Принцесса покачала головой.
— Наверное. Я бы хотела согласиться с тобой. Но это может говорить как о чести, так и просто-напросто о том, что ваш король — сильный повелитель. И брат понимает, что не сможет с ним потягаться.
Воистину принцесса оказалась невыносима. Что за странная прихоть — во всем искать низменные черты, превращая доблесть в себялюбивую расчетливость? Неужели каких-то полчаса назад эта девушка казалась ему любознательной и разумной? Эдгар привык искать в людях прежде всего хорошее и, случалось, ошибался. Неужели и в этот раз за прекрасным лицом и острым умом кроется порок?
— О полководческих талантах герцога судить не могу, — сказал он сухо. — Равно как и о государственной деятельности. И больше, право, мне нечего добавить.
— Как странно… — Девушка смотрела куда-то сквозь учителя, словно размышляя вслух. — Ты умен, но совершенно ничего не умеешь сказать о человеке. Как он одевается: предпочитает ли щегольству удобство или готов пожертвовать им ради внешнего лоска? Как ведет себя с равными и как обходится с теми, кого судьба обделила знатностью?
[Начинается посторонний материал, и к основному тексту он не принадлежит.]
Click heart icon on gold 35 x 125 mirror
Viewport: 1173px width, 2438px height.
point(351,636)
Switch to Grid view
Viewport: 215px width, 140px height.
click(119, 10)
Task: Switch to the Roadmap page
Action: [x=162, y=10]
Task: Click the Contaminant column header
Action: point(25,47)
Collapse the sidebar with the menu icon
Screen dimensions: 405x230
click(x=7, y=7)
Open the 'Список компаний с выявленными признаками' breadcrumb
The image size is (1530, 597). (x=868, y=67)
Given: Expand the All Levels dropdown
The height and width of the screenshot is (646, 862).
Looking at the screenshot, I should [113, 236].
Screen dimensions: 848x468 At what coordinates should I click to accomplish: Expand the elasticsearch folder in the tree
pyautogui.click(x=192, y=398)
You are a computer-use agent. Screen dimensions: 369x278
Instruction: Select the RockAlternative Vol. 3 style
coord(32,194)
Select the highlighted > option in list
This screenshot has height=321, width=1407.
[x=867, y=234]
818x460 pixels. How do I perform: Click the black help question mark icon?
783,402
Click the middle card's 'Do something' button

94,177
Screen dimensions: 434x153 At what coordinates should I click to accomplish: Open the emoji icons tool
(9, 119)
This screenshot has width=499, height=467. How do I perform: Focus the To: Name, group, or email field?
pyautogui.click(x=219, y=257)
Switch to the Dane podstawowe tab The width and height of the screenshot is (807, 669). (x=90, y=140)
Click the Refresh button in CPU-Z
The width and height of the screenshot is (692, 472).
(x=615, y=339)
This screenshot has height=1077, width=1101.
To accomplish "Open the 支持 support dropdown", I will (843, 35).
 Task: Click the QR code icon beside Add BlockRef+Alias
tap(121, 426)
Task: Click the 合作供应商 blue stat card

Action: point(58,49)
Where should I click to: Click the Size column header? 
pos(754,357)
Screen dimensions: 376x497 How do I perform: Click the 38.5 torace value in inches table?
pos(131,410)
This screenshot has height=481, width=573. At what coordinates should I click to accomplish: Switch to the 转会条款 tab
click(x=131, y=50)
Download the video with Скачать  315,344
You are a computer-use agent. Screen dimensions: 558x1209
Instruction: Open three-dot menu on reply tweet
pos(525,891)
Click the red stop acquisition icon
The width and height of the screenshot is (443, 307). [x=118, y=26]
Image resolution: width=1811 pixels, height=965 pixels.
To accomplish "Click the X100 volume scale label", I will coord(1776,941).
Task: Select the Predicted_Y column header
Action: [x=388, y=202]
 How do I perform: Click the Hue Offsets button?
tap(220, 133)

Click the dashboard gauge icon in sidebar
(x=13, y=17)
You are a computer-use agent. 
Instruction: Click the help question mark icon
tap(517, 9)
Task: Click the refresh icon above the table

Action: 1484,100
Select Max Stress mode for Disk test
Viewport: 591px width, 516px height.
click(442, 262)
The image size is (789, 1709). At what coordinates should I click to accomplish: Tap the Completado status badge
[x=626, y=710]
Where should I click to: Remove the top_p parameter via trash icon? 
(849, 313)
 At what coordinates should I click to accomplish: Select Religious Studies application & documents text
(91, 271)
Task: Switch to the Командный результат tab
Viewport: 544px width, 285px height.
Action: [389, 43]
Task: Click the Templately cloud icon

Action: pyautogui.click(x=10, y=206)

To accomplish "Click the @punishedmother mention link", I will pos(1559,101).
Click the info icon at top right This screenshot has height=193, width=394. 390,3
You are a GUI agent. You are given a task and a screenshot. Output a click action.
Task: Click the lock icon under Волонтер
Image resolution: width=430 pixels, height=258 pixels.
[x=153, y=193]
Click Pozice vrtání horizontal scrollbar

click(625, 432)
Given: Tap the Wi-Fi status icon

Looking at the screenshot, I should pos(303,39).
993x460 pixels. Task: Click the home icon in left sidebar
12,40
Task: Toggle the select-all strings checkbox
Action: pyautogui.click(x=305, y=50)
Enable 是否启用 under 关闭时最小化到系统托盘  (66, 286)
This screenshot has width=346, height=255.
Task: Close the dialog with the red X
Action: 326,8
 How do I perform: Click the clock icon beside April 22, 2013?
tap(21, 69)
Блюдет ли обычаи или позволяет себе пренебрегать установленными порядками, зная, что при его знатности почти все сойдет с рук? Окружает себя льстецами или готов смириться с непочтительностью ради дельного совета? — Она замолчала, перевела испытующий взгляд на Эдгара. — Для того чтобы судить об этом, необязательно близкое знакомство. Достаточно держать глаза и уши открытыми.
— Но…
— Помнишь, как звали девушку, с которой ты провел ночь?
— Принцесса… — Щеки снова налились свинцовой тяжестью. — Прости, но, кажется, я уже сказал, что…
— Я не спрашиваю, что именно вы проделывали в постели, — перебила Талья. — Но имя — помнишь?
Эдгар запоздало сообразил, что даже не спросил, как зовут рыженькую. Тогда это казалось совершенно неважным. Сейчас — неважным вдвойне, он не собирался продолжать знакомство. И все же было в случившемся что-то неправильное. Да катись оно все к демонам, с самого начала все было неправильно! И да, кто интересуется именем портовой шлюхи? Но по местным обычаям, к которым Эдгар никак не мог привыкнуть, рыженькая шлюхой как раз и не была. Может быть, немного ветреной, да. Но не шлюхой. Или она все же называла имя, а он пропустил мимо ушей, сперва занятый своими переживаниями, потом… снова переживаниями, но уже другими. Припомнить не получалось, хоть убейся.
— Я… — Он пристыженно замолчал.
— Какой трактат ты прочел последним и кто его автор?
— Роланд из Гертона. «Что есть ересь?»
— То-то и оно, — вздохнула принцесса. — Грустно.
— Прошу прощения?
— Грустно то, что ты видишь лишь себя или свое отражение в других. Люди тебе неинтересны. Предпочитаешь живым — мертвые книги.
Эдгар хотел было возразить и в который раз замер на полуслове. Просто потому, что понял, эта девчонка — девчонка, будь она хоть трижды принцессой — попала в точку. Он не любил людей. Нет, он любил брата, был искренне благодарен приемной матери — как бы холодна та ни была, в другой семье его бы просто выбросили на улицу. Он чтил ректора, словно приемного отца — до какой-то степени тот им и был. Но людей, не какого-то человека, а людей он не любил. Да и за что бы их любить? Толпу, безмозглую, развратную, неспособную ни к чему доброму? Но ведь толпа — она как раз и состоит из людей? Таких, как он сам, как брат или тот же ректор… или как Дагобер, которого он недолюбливал, как ни старался быть беспристрастным. Но незачем принцессе знать, что она попала в точку. И он сказал о другом:
— Книги не бывают мертвы. Если они настоящие. Они — воплощение человеческого бессмертия.